Negatives* No instructions. Seems silly (it’s a tripod, holds a camera), but a few things had to be pointed out to me by people in the know or found through experimentation.
* Bright orange on the carry case. This does not allow one to keep gear tucked away discreetly either in the back of a car or in a corner of room if doing event photography. Then again, it DOES stop people tripping over your gear, so there are pros and cons to this.
* I feel the head could either have bigger screws or ‘flat’ screws to allow one to have a better grip on them, particularly the one fastening the base plate (that the camera sits on) to the tripod.

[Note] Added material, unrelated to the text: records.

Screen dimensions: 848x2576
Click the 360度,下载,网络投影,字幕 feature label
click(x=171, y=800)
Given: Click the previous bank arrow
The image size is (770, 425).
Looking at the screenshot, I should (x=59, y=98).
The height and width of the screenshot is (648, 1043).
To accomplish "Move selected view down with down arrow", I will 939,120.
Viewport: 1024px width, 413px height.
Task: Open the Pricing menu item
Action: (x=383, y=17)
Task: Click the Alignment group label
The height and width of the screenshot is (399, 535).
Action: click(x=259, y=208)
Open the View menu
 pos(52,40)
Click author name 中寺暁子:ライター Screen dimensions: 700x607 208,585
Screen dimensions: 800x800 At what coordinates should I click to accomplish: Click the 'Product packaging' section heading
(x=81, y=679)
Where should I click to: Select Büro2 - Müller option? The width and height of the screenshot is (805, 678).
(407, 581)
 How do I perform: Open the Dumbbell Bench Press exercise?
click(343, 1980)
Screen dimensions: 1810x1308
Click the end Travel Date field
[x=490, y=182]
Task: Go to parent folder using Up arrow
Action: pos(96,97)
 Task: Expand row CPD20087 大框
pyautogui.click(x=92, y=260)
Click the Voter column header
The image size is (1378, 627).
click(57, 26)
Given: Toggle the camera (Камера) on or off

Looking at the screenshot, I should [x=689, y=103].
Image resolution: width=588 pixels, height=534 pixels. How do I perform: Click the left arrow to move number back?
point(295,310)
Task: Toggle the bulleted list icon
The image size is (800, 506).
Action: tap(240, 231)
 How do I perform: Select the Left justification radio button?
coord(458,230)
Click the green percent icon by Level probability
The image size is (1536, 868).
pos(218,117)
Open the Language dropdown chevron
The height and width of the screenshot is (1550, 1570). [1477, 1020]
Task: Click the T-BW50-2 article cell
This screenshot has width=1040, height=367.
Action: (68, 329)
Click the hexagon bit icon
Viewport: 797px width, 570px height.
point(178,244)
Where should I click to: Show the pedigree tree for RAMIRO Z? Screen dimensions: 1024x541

* Functionality & capability. With other products, within itself, the tripod offers everything needed for me.
* Sturdy tripod for long-exposures / product photography / the odd portrait shoot where I want the camera in the exact spot. Set this tripod up correctly, and it won’t move unless you want it to.
* Monopod capability: perfect if I am doing video work any time.
* Leg locks. Different to what I’m used to, but they are a breeze to use.
* Sexy Carbon Fiber, which, to date, hasn’t marked or scuffed. [Edit: This tripod has now been dropped on concrete (by another photographer) and the legs still remain scuff free.]
* The Allen / Hex keys & centre column tend to rattle in the lid of the case. Fix: Use sticky tape to keep them together.
* One leg became loose. Fix: Use provided tools.
* I felt uncomfortable thinking how sexy the legs were on a tripod named Eric. Fix: Rename tripod Erica.